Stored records
BEGIN

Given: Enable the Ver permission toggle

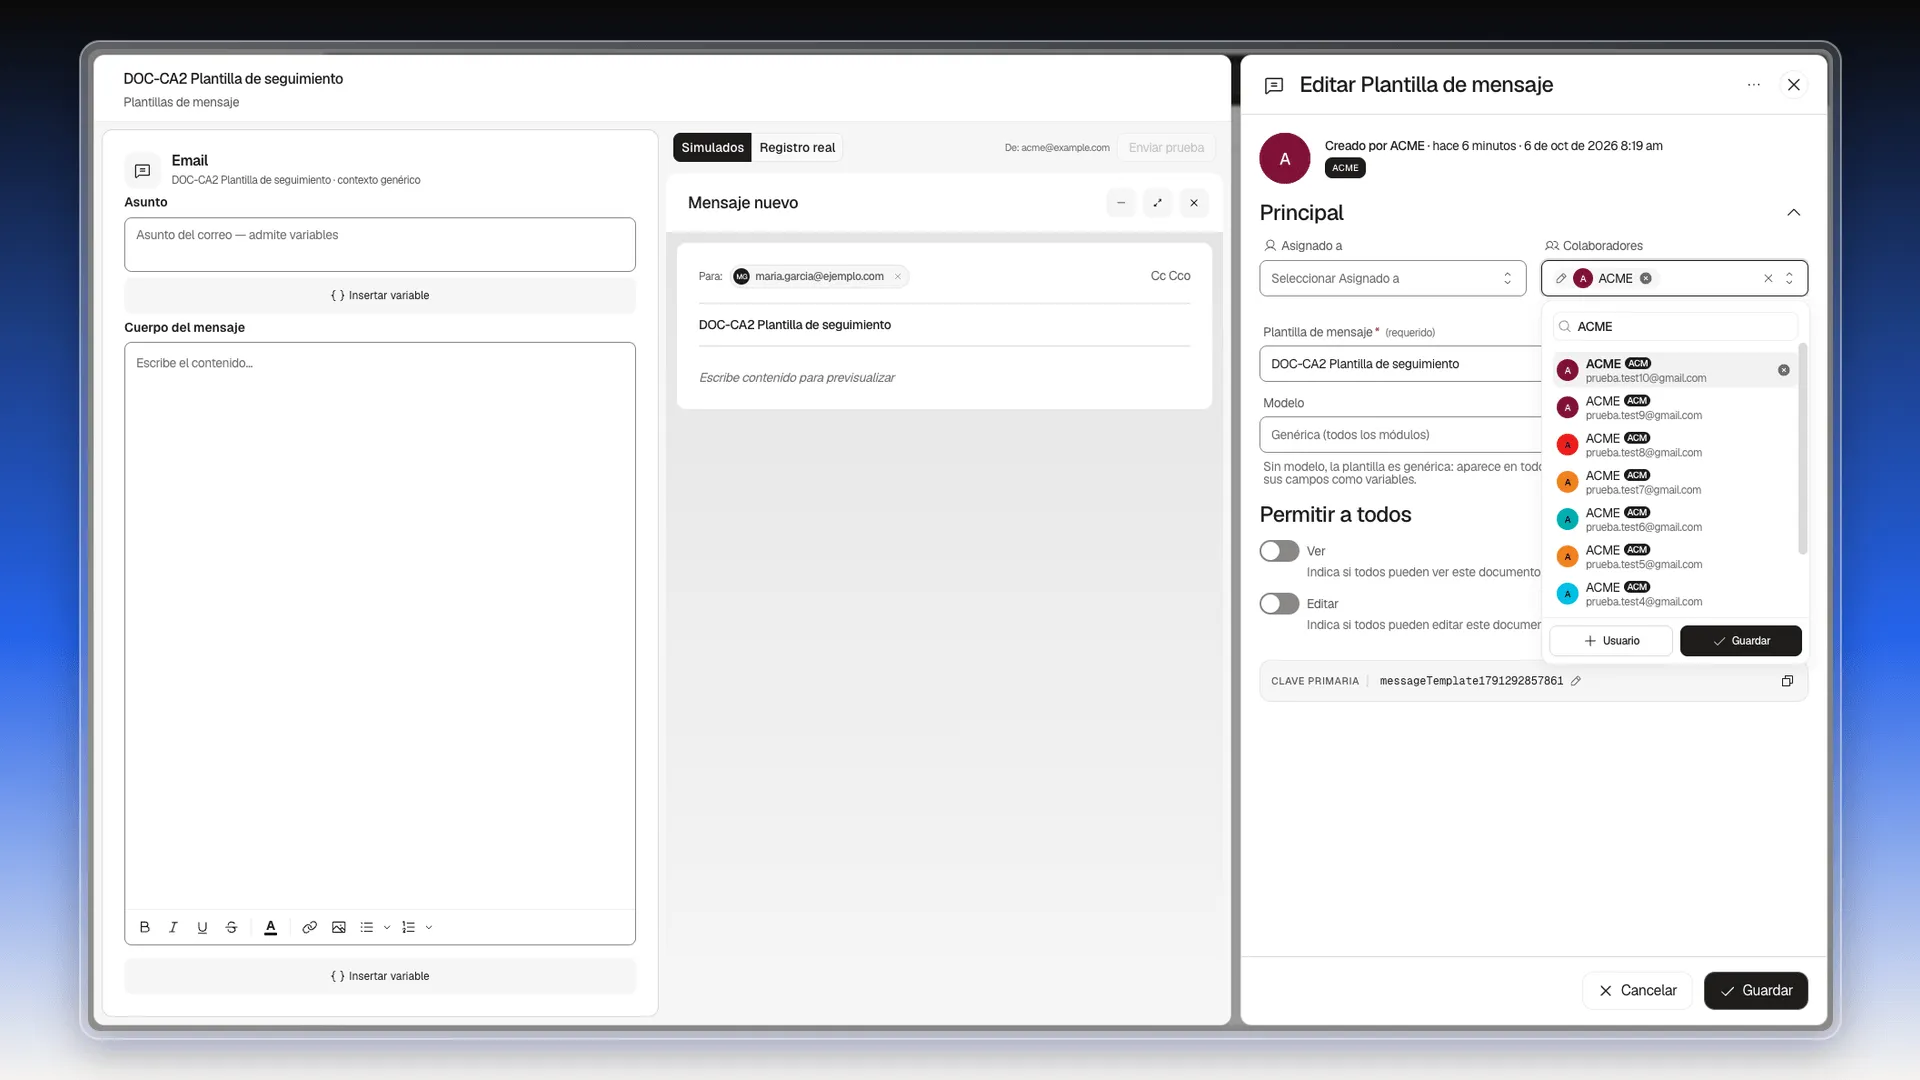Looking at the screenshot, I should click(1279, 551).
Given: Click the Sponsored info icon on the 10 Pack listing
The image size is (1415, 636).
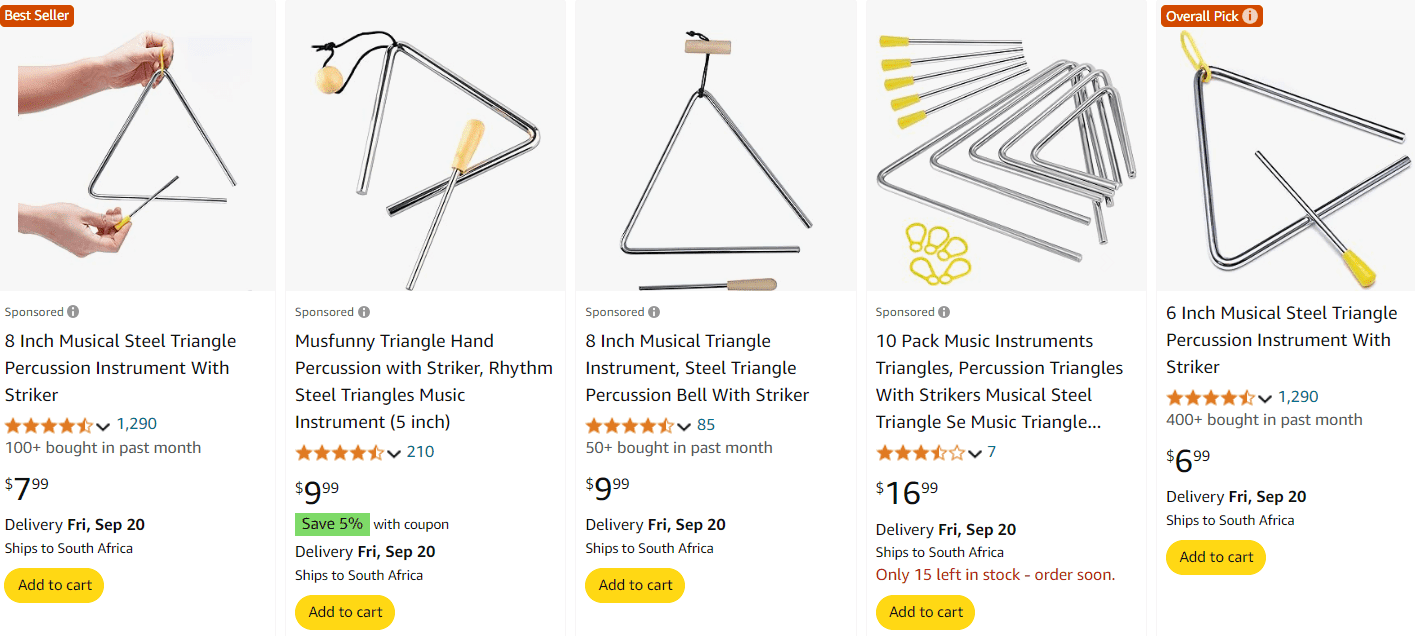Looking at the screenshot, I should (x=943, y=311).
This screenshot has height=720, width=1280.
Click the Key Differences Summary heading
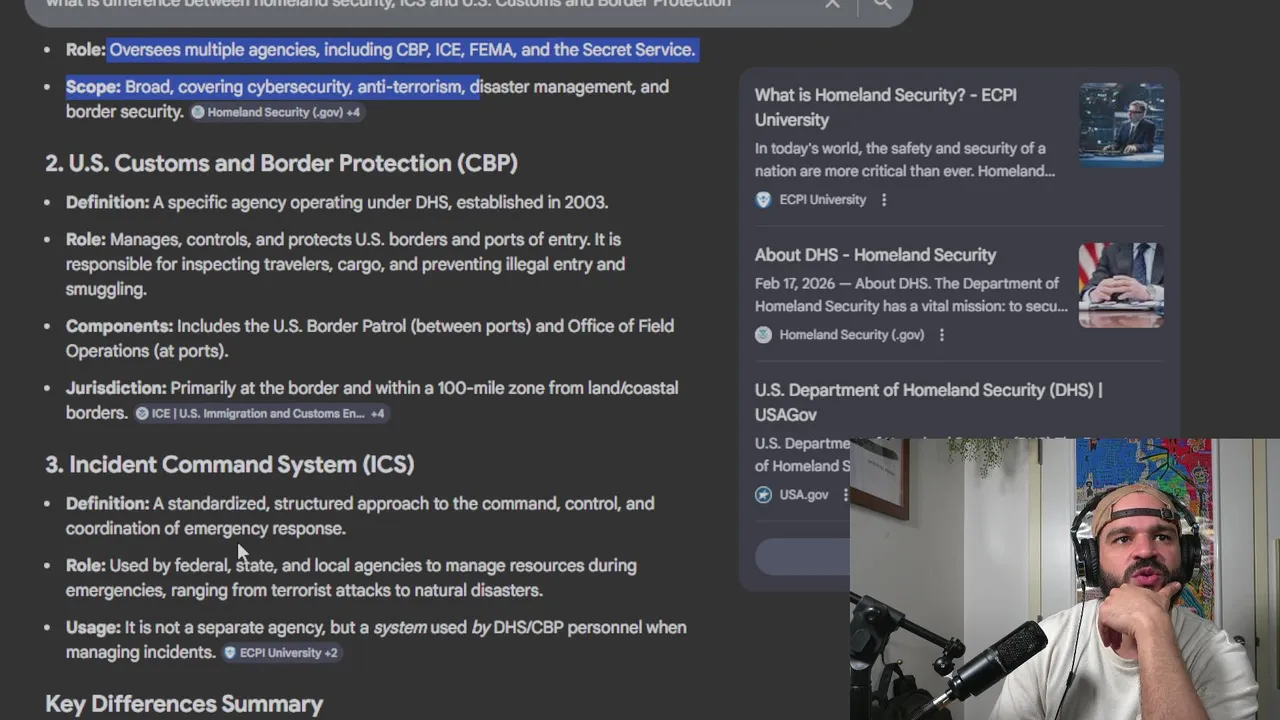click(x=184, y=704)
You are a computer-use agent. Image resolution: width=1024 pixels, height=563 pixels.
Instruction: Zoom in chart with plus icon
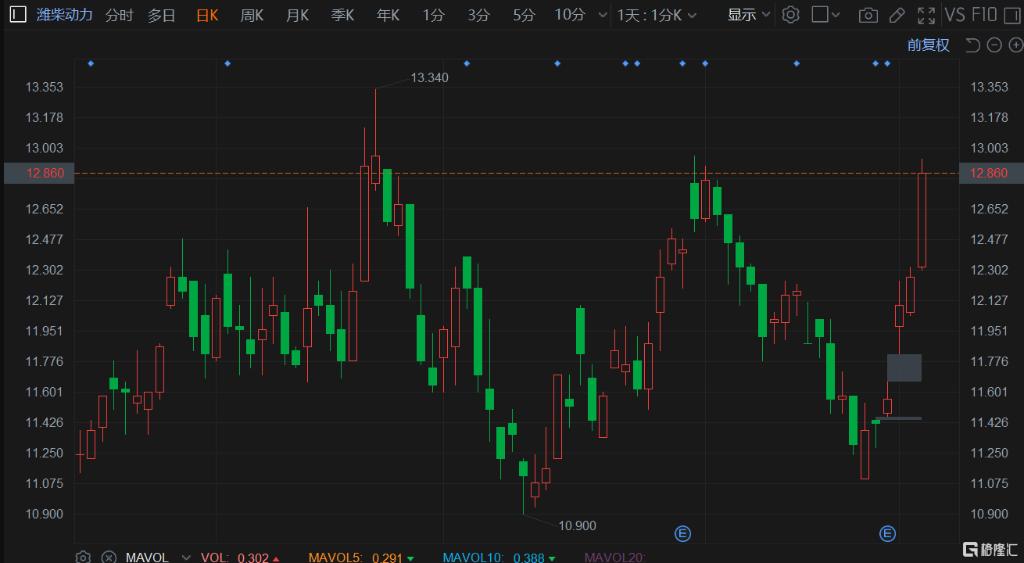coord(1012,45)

END

● **TASK PROMPT**
Output every entry exactly, leaving out pictures.

● **OUTPUT BELOW**
Given: Enable the Ver permission toggle

Looking at the screenshot, I should click(1279, 551).
Given: Click the Sponsored info icon on the 10 Pack listing
The image size is (1415, 636).
Looking at the screenshot, I should (x=943, y=311).
This screenshot has height=720, width=1280.
Click the Key Differences Summary heading
click(x=184, y=704)
You are a computer-use agent. Image resolution: width=1024 pixels, height=563 pixels.
Instruction: Zoom in chart with plus icon
coord(1012,45)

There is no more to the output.